ISIS Weekly Al-Naba' Praises Sri Lanka Attacks, Portrays It ‎As Fulfillment Of ISIS's Threat Against 'Crusaders'‎

The following report is now a complimentary offering from MEMRI's Jihad and Terrorism Threat Monitor (JTTM). For JTTM subscription information, click here.

Issue 179 of the Islamic State (ISIS) weekly Al-Naba', released online on April 25, 2019, highlighted the April 21 Sri Lanka attacks, which ISIS had previously claimed,[1] praising its perpetrators and presenting it as a fulfillment of ISIS's threat to the "Crusaders."

The issue's cover highlights the high number of victims in the attacks: "The Islamic State carries out its threat by killing and wounding around 1,000 Crusaders in Sri Lanka." The accompanying article notes that over 350 people were killed and nearly 650 others were wounded in the "blessed attacks." It notes the number of foreigners killed, saying that over 45 people were killed from the U.S., UK, Australia, the Netherlands, Spain, France, China, and India.


Al-Naba' cover.

The issue included two posters that highlighted the attacks. In its weekly "harvest" poster, which gives numbers on ISIS's military operations from the previous week, the Sri Lanka numbers stand out against the rest of ISIS's operations in other regions. Another poster, titled "The Sri Lanka Raid," highlights the "acheivements" of the attacks, noting especially the large number of causalities, among whom were citizens of "Crusader coalition countries."


ISIS's weekly "harvest" poster noting (in yellow) the high number of "Crusaders" killed and wounded.


"The Sri Lanka Raid" poster.

In a separate article, ISIS praises the attacks while collectively referring to "1,000 killed and wounded" in them as "belligerent Christians." The article rehashes ISIS's official claim of responsibility and the photo of the attackers, which ISIS had also released.[2]

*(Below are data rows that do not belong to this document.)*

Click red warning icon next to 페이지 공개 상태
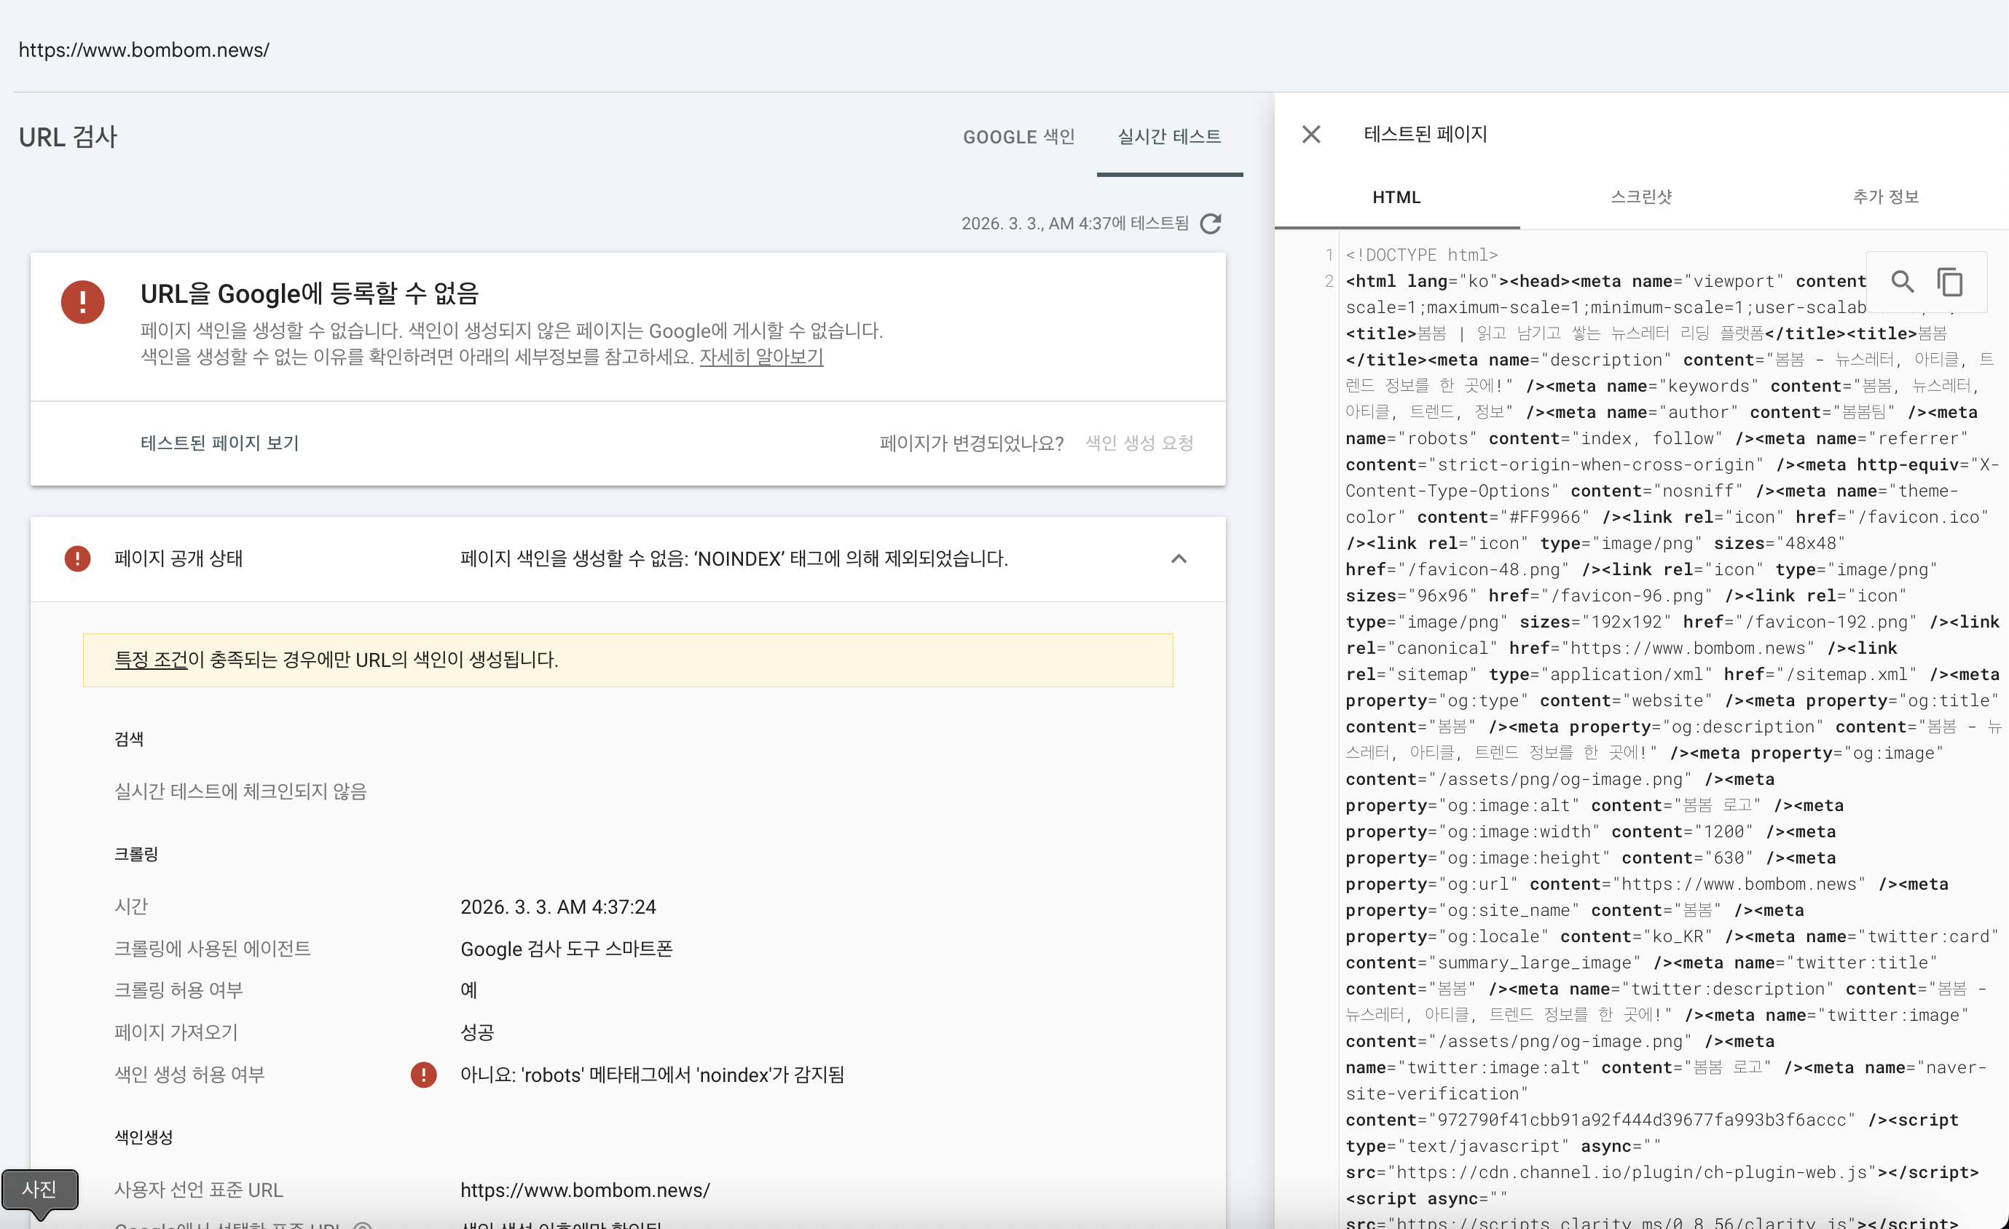Viewport: 2009px width, 1229px height. [x=77, y=558]
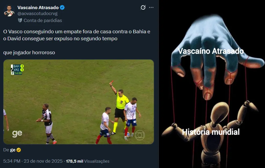Image resolution: width=265 pixels, height=168 pixels.
Task: Play the embedded red card video
Action: click(79, 102)
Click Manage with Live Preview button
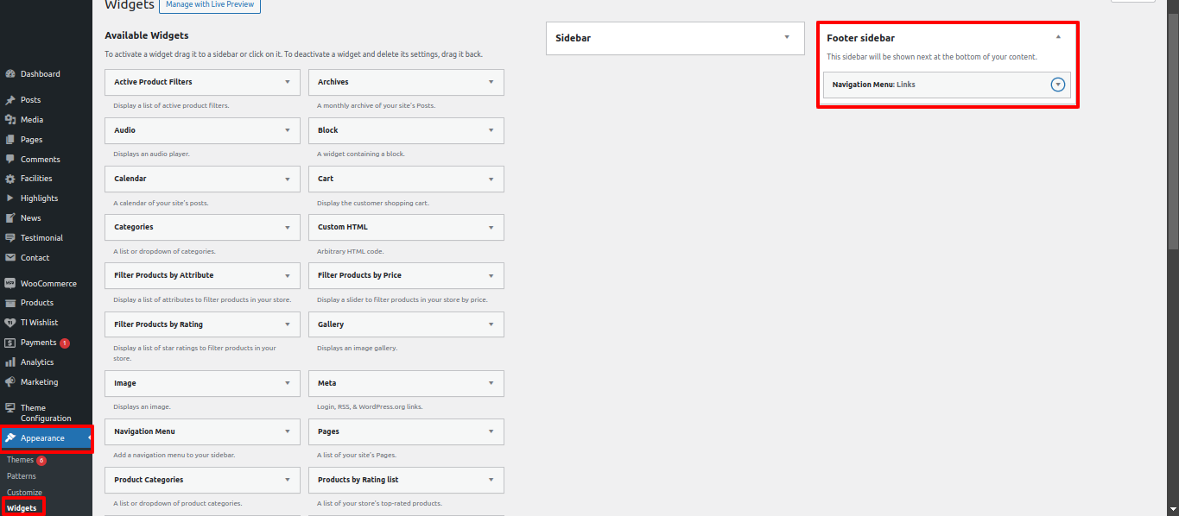 click(x=210, y=5)
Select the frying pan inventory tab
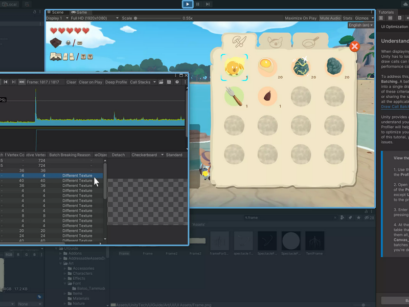Viewport: 409px width, 307px height. click(x=310, y=41)
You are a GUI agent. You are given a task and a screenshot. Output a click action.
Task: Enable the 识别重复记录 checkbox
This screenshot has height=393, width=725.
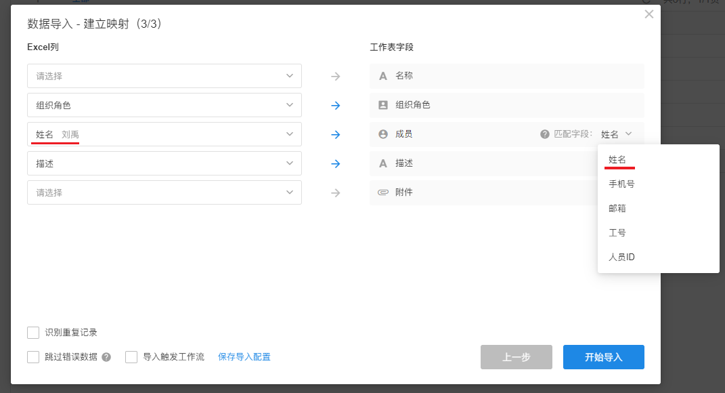click(33, 333)
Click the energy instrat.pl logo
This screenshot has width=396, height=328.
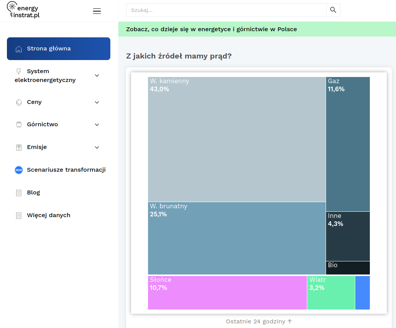23,10
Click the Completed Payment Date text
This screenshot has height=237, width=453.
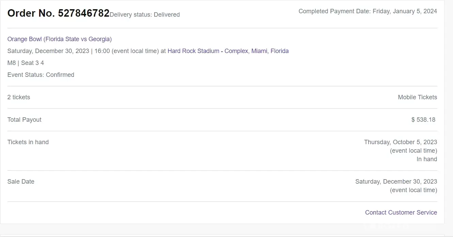coord(368,11)
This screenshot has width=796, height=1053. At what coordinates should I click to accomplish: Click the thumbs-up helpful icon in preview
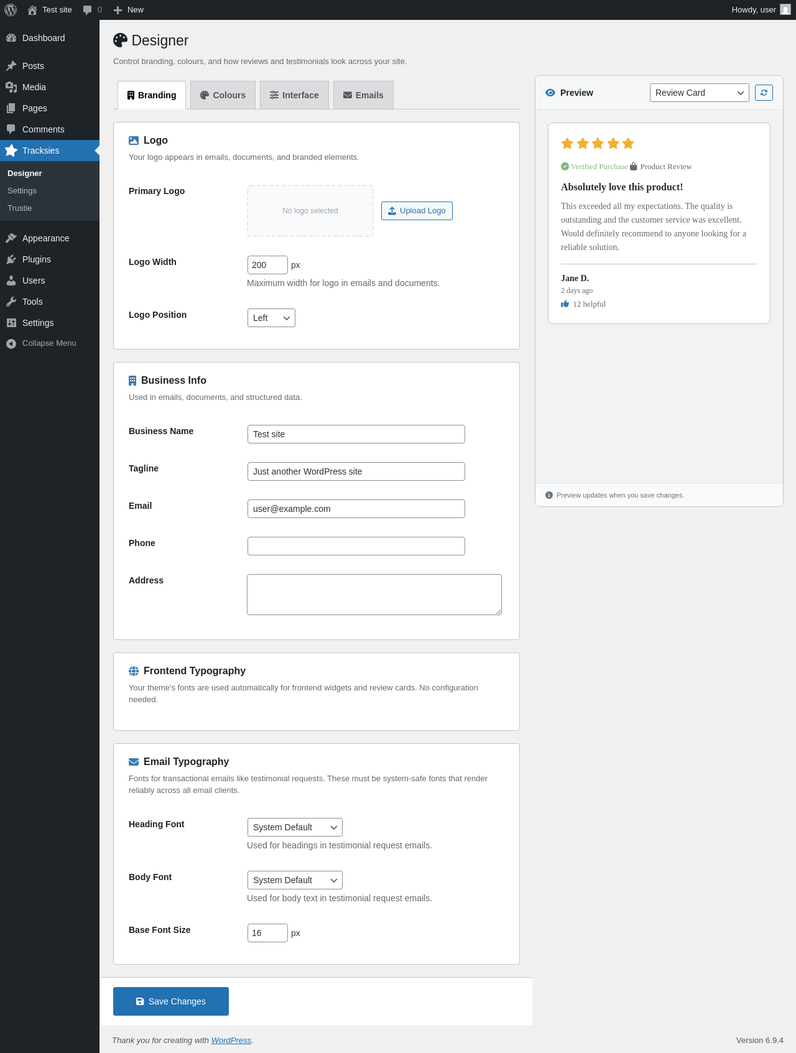point(565,304)
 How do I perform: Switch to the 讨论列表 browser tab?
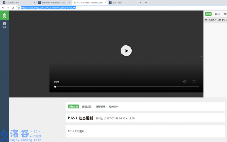pyautogui.click(x=17, y=3)
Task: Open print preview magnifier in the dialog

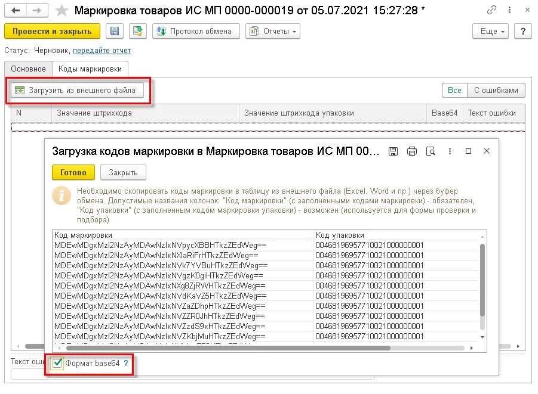Action: [x=431, y=151]
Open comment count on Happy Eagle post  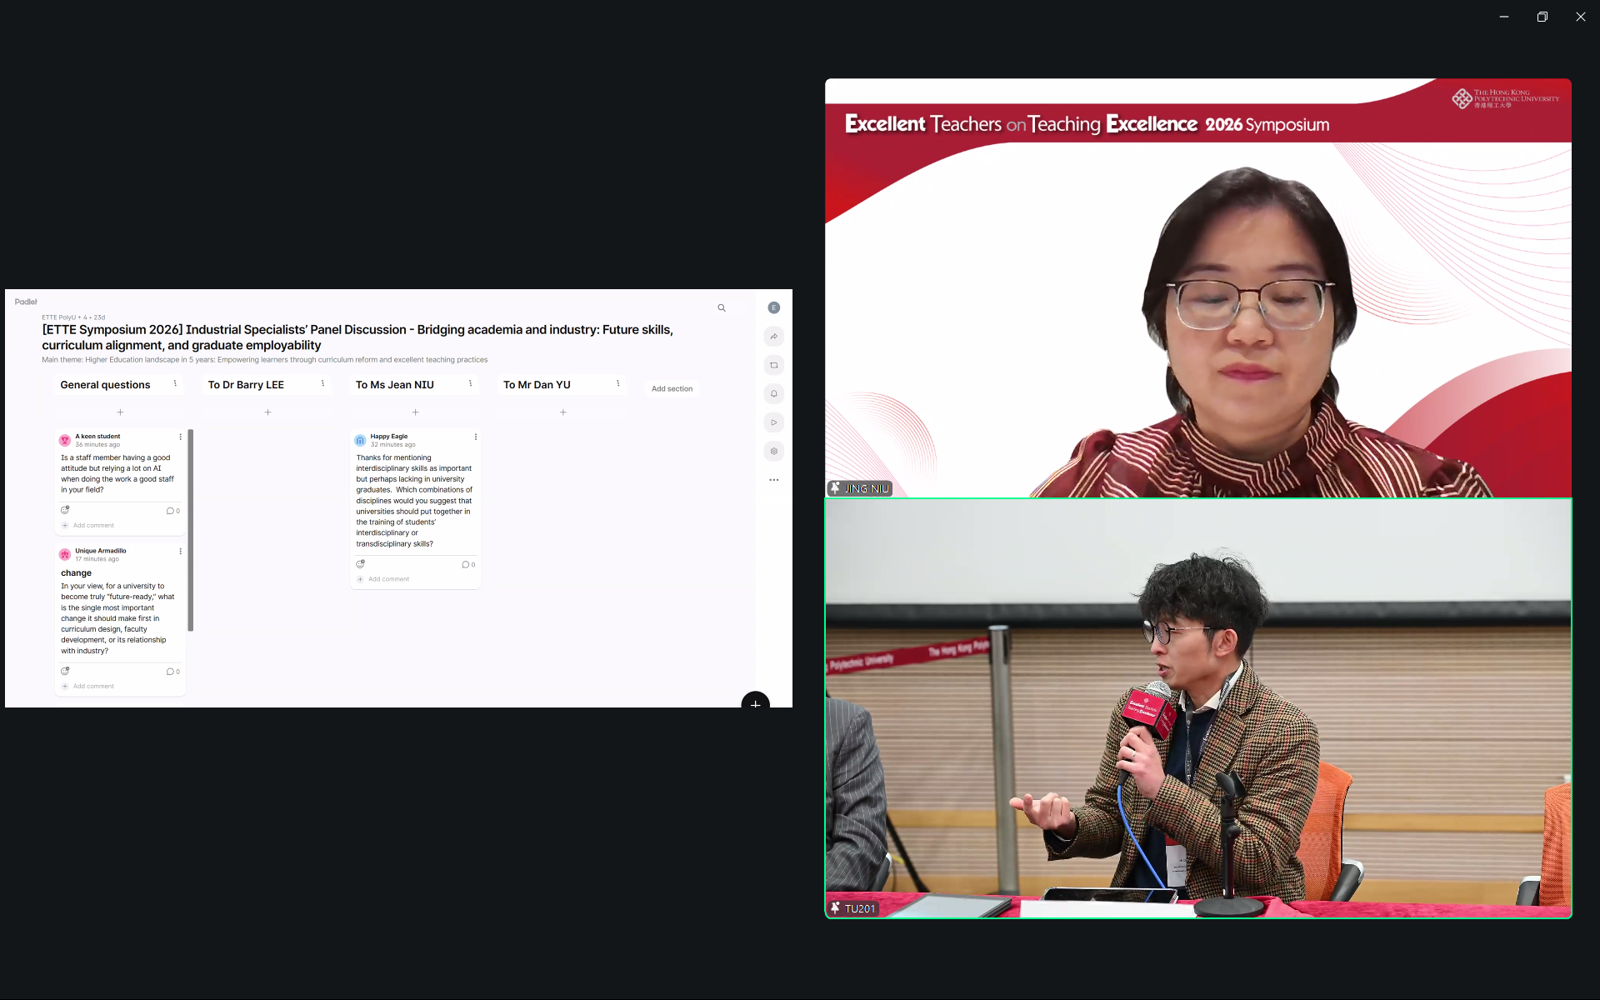tap(468, 565)
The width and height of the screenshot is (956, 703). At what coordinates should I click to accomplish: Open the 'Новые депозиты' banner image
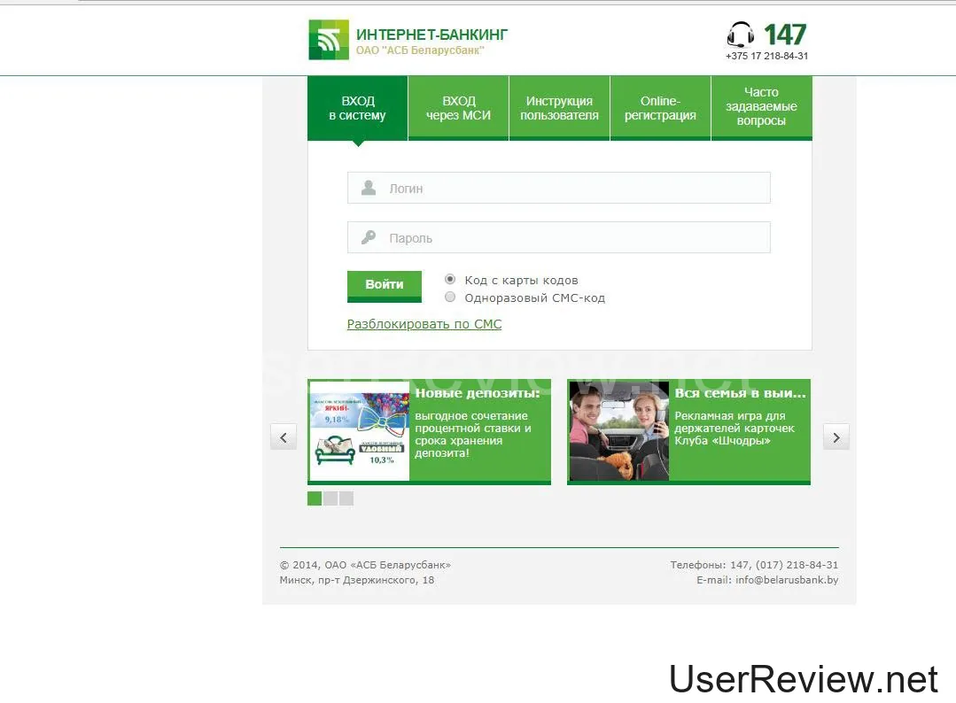point(359,431)
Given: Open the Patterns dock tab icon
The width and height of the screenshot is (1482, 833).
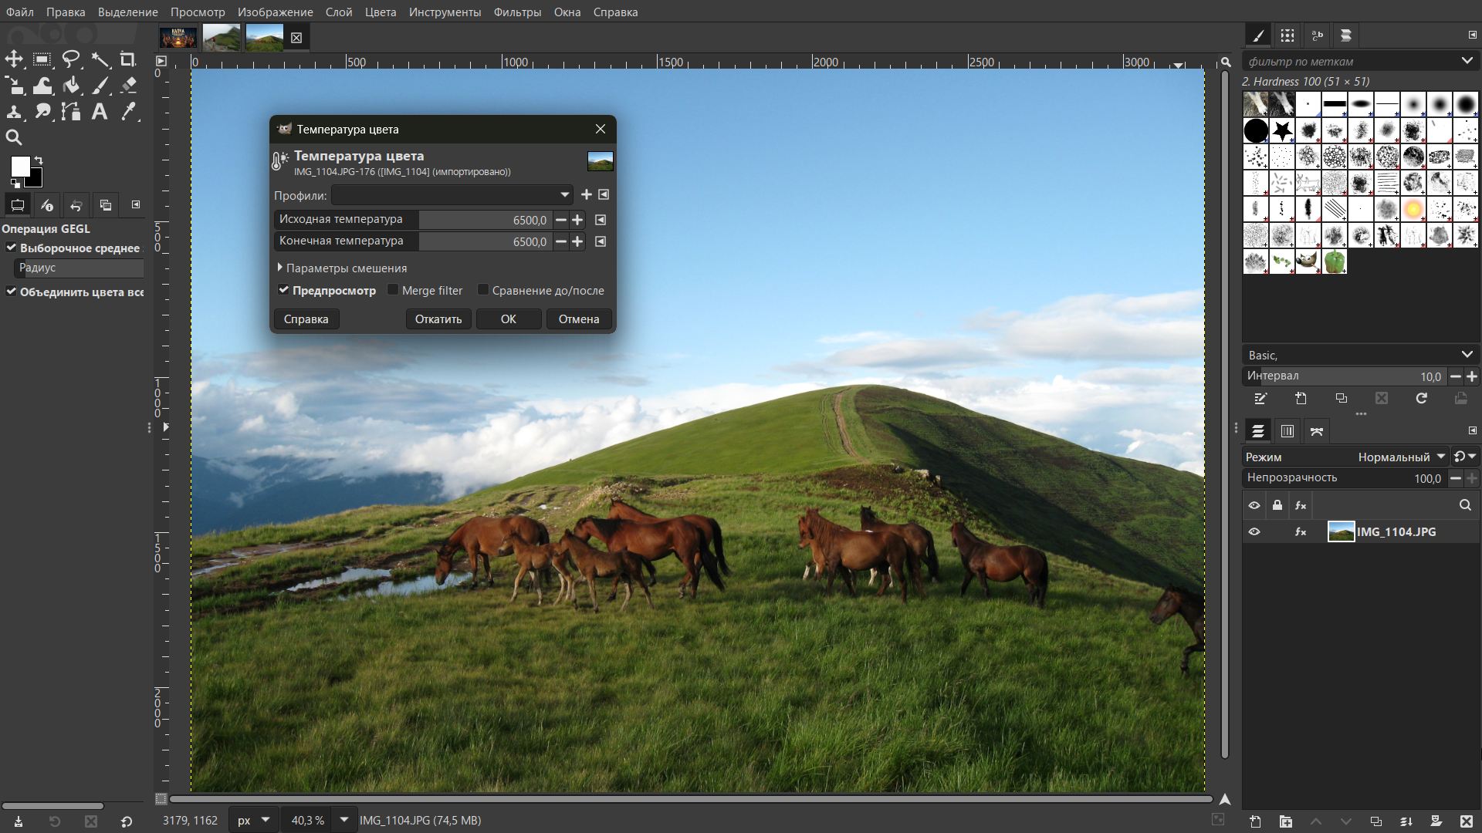Looking at the screenshot, I should pos(1287,35).
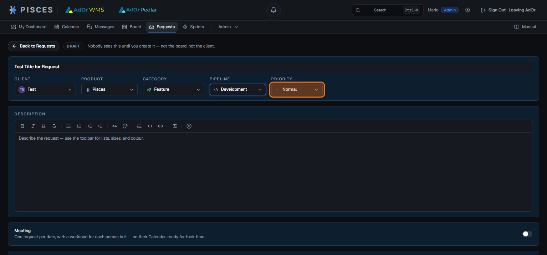Switch to the Board tab
The image size is (547, 255).
[x=132, y=27]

The issue's editorial praises the attacks and their perpetrators and says that it is a testimony to Allah's promise to support his sincere believers and establish His religion on earth. The editorial laments those who left the path of jihad under ISIS's banner, while praising those, like the Sri Lanka attackers, who carried out such "blessed" activities after "joining the group of Muslims" and pledging allegiance to ISIS leader Abu Bakr Al-Baghdadi.[3] The timing of the Sri Lanka attacks is also highlighted, with ISIS saying it came when "the unbelievers and apostates thought that they eliminated the Islamic State by destroying the abode of Islam, killing its inhabitants, and capturing some of its mujahideen."

The article notes that the Sri Lanka attacks and other attacks as well were "merely a part of the victory we witness these days" in various parts of the world, where Allah facilitates the work of the "Caliphate soldiers" and where jihad is appearing in new arenas. The article reaffirms that these attacks serve as a testimony to the failure of the "Crusader campaign" against the Islamic State, which, it says, is more worrisome for the "unbelievers and apostates" than the outcome of the Sri Lanka attacks itself. The article reiterates that the support of Muslims "to their state" shall never end "no matter how hard the polytheists try to sever it."